Potassium hydroxide is an inorganic compound with the general formula KOH, commonly known as caustic potassium. Electrolytes are colorless and have many applications in industry, such as the ingredients of most soft and liquid soaps.
Li-ion Battery
Lithium-ion batteries use liquid, gel, or dry polymer electrolytes. The liquid form, which is the flammable organic form, not the aqueous form, is a solution formed by lithium salts with an organic solvent similar to ethylene carbonate. Mixing the solution with a variety of carbonates provides higher conductivity and an extended temperature range, and other salts can also be added to reduce outgassing and improve high-temperature cycling.

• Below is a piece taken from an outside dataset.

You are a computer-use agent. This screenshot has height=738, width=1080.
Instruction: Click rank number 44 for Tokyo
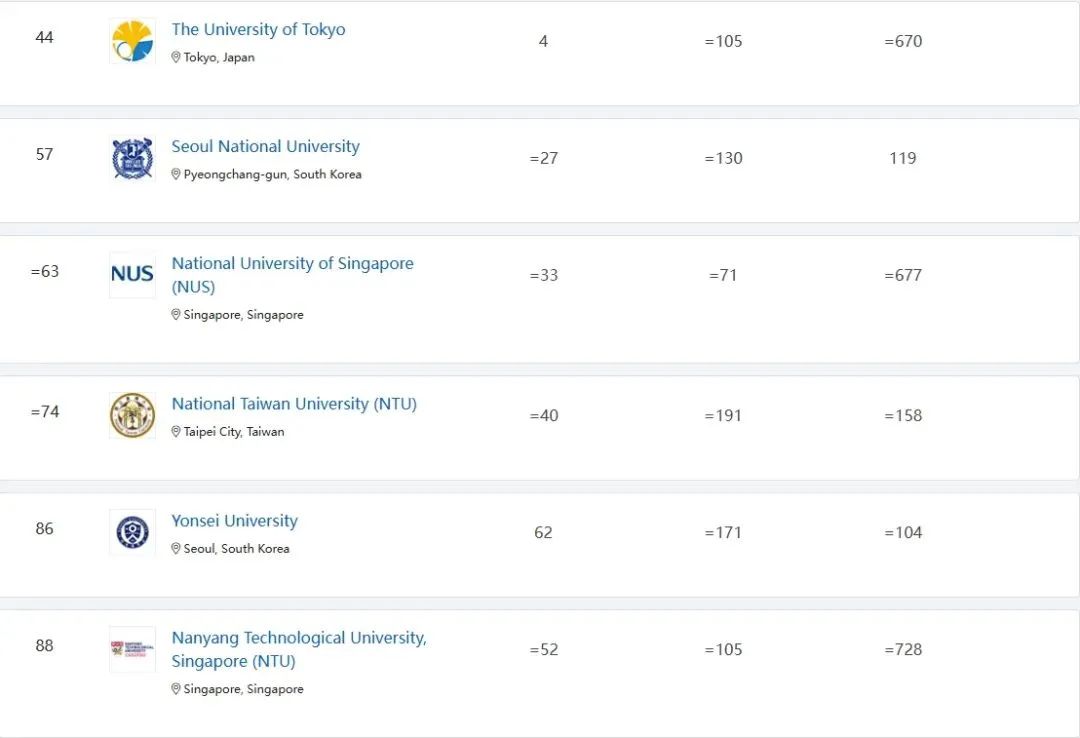coord(44,37)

Lithium-ion with a gelatinized electrolyte undergoes many additives to increase conductivity, as do lithium-polymer batteries. True dry polymers are conductive only at high temperatures, and the battery is no longer commercially available. Additives are also added to achieve longevity and unique properties. The recipes are classified, and each manufacturer has their own secret formula.
The electrolyte should be stable, but this is not the case with lithium. A passivation film is formed on the anode and is called the Solid Electrolyte Interface (SEI). This layer separates the anode from the cathode but allows ions to pass through like a separator. Essentially, an SEI layer must be formed for the battery to function properly. Thin films stabilize the system and extend the life of lithium-ion batteries, but this results in reduced capacity. Electrolyte oxidation also occurs at the cathode, which permanently reduces capacity.
In order to prevent the film from becoming too restrictive, additives are mixed in the electrolyte consumed during the formation of the SEI layer. It is difficult, if not impossible, to trace their presence when conducting detection assessments. This makes proprietary additives a trade secret, both in terms of their composition and the amount used.
A well-known additive is ethylene carbonate (VC). This chemistry can increase the cycle life of lithium ions, especially at higher temperatures, and maintain a lower internal resistance with use and aging. VC also maintains a stable SEI film on the anode, and electrolyte oxidation has no adverse side effects on the cathode (Aurbach et al.). It is said that both academia and research lag behind battery manufacturers in the understanding and selection of additives, so there is a big recipe.
For most commercial lithium-ion batteries, the SEI layer breaks down at a cell temperature of 75–90°C (167–194°F). The type of battery and state of charge (SoC) affect breakdown at high temperatures. If it is not cooled properly, self-heating behavior can occur, resulting in thermal runaway. Laboratory tests on 18,650 cells have shown that this thermal event can take up to two days to form.
The flammability of lithium-ion electrolytes is a further concern, and experiments have been carried out to produce non-flammable or less flammable electrolytes by additives or the development of non-organic ionic liquids, as well as studies to operate lithium-ion batteries at low temperatures.